Platforms like Apple Silicon instead set the minimum page size to 16k, so you get more bits to count buckets (8 bits = 256 buckets). Thus you can increase the size of the cache while keeping associativity low; L1 cache on Apple Silicon is something crazy like 192kb, and L2 (for the same reasons) is +16MB. x86 machines and software, for legacy reasons, are very much tied to 4k page size, which puts something of a practical limit on the size of their downstream caches.
Look up "Virtually Indexed, Physically Tagged" (VIPT) caches for more info if you want it.
Otoh L1 sizes hasn't increased since my first processor, those CPU designers probably know more than I do.
Divide the cache into "meta-caches" indexed by the virtual bits and treat them as separate from the L2's point of view. Duplicate the data and if somebody writes back invalidate all the other copies. The hardware already exists for doing this on any multicore system. Sure, you will end up duplicating data sometimes and it will actually be slower if you're actually writing to aliased locations. But is this happening often enough to be a problem compared to generally having a bigger cache?

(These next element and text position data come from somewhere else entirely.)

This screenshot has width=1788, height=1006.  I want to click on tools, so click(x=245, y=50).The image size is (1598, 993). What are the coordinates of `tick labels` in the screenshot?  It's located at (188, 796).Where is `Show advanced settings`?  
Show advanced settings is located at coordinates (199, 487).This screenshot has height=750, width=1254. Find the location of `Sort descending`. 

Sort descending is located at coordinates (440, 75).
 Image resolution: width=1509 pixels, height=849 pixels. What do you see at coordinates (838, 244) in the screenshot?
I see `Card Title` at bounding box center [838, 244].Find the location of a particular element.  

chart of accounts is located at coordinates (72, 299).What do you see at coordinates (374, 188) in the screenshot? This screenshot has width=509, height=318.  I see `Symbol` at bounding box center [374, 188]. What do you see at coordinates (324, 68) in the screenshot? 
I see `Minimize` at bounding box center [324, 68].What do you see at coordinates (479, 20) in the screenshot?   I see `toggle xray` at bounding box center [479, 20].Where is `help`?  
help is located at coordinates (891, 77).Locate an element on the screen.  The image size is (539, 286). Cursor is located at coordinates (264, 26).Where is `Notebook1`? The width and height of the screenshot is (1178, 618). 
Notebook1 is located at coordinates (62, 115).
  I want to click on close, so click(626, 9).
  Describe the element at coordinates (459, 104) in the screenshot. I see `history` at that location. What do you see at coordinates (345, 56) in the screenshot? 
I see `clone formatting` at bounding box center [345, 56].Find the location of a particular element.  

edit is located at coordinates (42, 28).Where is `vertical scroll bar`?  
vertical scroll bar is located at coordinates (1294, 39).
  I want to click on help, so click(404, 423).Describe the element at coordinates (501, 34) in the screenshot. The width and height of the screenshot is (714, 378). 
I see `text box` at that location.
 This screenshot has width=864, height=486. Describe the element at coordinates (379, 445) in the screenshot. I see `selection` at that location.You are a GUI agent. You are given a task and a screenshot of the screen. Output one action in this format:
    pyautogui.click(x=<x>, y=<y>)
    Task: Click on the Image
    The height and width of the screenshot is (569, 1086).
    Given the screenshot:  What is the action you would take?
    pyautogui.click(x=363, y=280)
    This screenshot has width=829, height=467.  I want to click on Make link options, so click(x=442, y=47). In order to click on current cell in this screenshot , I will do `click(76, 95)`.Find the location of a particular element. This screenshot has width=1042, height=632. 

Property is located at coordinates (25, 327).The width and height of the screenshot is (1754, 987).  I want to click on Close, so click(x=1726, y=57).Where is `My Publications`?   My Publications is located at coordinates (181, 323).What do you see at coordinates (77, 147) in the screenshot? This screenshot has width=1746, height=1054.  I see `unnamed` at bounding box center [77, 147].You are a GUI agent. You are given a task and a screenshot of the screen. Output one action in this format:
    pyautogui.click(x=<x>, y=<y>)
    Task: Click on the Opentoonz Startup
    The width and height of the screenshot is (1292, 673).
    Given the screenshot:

It sounds to me like an engineering tradeoff that might or might not make sense, not a hard limit which at least was what I think was being asserted. But as I also said, L1 sizes hasn't increased in a while and smart people are working on it, so there is probably something I don't know.
(Of course, it only took a few years for this to be rectified with the byte-word extension, which became required by ~all "real software" that supported Alpha)
It's also one of the only architectures Windows NT supported that didn't have 4KB pages, along with Itanium. I've wondered how (or if?) it handled programs that expect 4KB pages, especially in the x86 translation subsystem.